Todo este recorrido lo hemos realizado en un contexto complicado de pandemia y restricciones, que ha tenido graves consecuencias sobre toda la población a nivel sanitario, pero también a nivel económico y social. El impacto de esta crisis derivada de la covid-19 ha sido especialmente significativo en los colectivos destinatarios de las diversas pastorales. Sin embargo, hemos constatado cómo la Iglesia ha permanecido al lado de quienes peor lo han pasado y están pasando. No ha dejado de hacerse presente, ayudar y caminar junto a quienes han quedado en las cunetas, heridos y sin oportunidades.

Vínculo con las misiones europeas

Por otra parte, en esta nueva etapa también hemos continuado manteniendo el vínculo con las misiones católicas de lengua española en Europa. No debemos olvidar que la antigua Comisión Episcopal de Migraciones tuvo su origen con motivo de la emigración de muchos compatriotas a Europa en los años sesenta. Al menos dos veces al año nos encontramos para compartir experiencias, dar a conocer la situación de las misiones y escuchar para apoyar y colaborar en la medida de nuestras posibilidades. Antes de la pandemia, estos encuentros eran presenciales y se celebraban dos veces al año, uno en Madrid y otro en alguna otra ciudad europea. Desde el inicio de la pandemia, estos encuentros han pasado a realizarse en formato telemático. En diciembre pasado, concretamente, tuvimos nuestro último encuentro, participando las misiones de Alemania, Suiza, Francia y Holanda. Esperamos poder retomar los encuentros presenciales en un futuro.

No cabe duda que estamos inmersos en un cambio de época, marcada por el miedo y la incertidumbre que suscita esta situación que vivimos. Sin embargo, como nos dice el papa Francisco, no debemos dejar que nos roben la esperanza.
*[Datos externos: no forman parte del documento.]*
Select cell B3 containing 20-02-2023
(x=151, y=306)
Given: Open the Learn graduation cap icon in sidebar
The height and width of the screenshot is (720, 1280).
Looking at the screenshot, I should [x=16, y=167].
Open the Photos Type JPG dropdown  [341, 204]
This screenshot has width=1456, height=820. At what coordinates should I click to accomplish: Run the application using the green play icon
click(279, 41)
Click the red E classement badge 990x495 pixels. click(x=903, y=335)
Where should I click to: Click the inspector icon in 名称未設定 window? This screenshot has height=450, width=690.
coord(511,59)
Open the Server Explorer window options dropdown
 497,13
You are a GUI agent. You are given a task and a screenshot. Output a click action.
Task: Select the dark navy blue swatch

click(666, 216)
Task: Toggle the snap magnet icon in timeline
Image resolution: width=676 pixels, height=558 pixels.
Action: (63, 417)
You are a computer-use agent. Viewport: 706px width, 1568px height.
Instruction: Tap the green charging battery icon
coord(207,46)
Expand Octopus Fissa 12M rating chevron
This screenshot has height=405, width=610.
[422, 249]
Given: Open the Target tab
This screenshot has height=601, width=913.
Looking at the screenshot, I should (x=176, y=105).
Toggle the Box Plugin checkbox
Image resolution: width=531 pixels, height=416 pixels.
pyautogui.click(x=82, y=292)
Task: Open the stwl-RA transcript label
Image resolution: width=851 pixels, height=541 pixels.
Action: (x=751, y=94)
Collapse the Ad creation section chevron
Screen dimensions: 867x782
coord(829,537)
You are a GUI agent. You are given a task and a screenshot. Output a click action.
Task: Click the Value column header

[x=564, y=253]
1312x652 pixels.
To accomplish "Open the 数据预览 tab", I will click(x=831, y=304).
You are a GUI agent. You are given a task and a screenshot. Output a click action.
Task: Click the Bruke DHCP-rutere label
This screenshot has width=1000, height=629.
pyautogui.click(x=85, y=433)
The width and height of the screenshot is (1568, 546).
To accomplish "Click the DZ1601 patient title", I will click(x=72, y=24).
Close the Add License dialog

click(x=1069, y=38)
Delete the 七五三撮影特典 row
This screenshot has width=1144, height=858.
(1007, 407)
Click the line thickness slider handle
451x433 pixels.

Al contrario, estoy convencida de que estamos en el momento propicio para emplearnos a fondo en ello; las crisis son siempre oportunidades que nos ofrece la vida para mejorar y crecer, y para ello es necesario tener esperanza, una virtud que se ha de trabajar a nivel personal.

Experiencias de sufrimiento

En el día a día, en el trabajo diario y cotidiano de la Subcomisión y del Departamento de Trata de personas, que también dirijo, he tenido la oportunidad de conocer y compartir experiencias de sufrimiento y superación, de entrega y solidaridad, con nombres y rostros concretos. Comenzar como directora del secretariado en este contexto tan complejo y sinuoso, me ha permitido tomar conciencia de la labor tan importante que realiza la Iglesia en todos los campos, especialmente en el de la pastoral social. Los testimonios de compañeros y compañeras, de voluntarios, de personas acompañadas, me han mostrado que siempre hay esperanza, y que ésta, junto con la fe, sostiene nuestra misión y nuestra entrega.

Podría mencionar muchísimos ejemplos de todas las pastorales, admirables sin duda y todos significativos, pero quiero mencionar uno en concreto: este ha sido el caso de los circenses y feriantes, gravemente afectados por esta crisis, y el admirable acompañamiento que ha realizado el director de este departamento. Estoy muy agradecida por trabajar y estar donde estoy. Esta misión me recuerda cada día hacia dónde camino y con quiénes y dónde estoy, el sentido de la vida y del trabajo que desempeño, la importancia del servicio y la entrega, la humildad para llevarlo a cabo y el gozo de poder caminar con otros y con otras en comunión, hacia una meta concreta, en la que justicia, igualdad y paz adquieren su pleno sentido.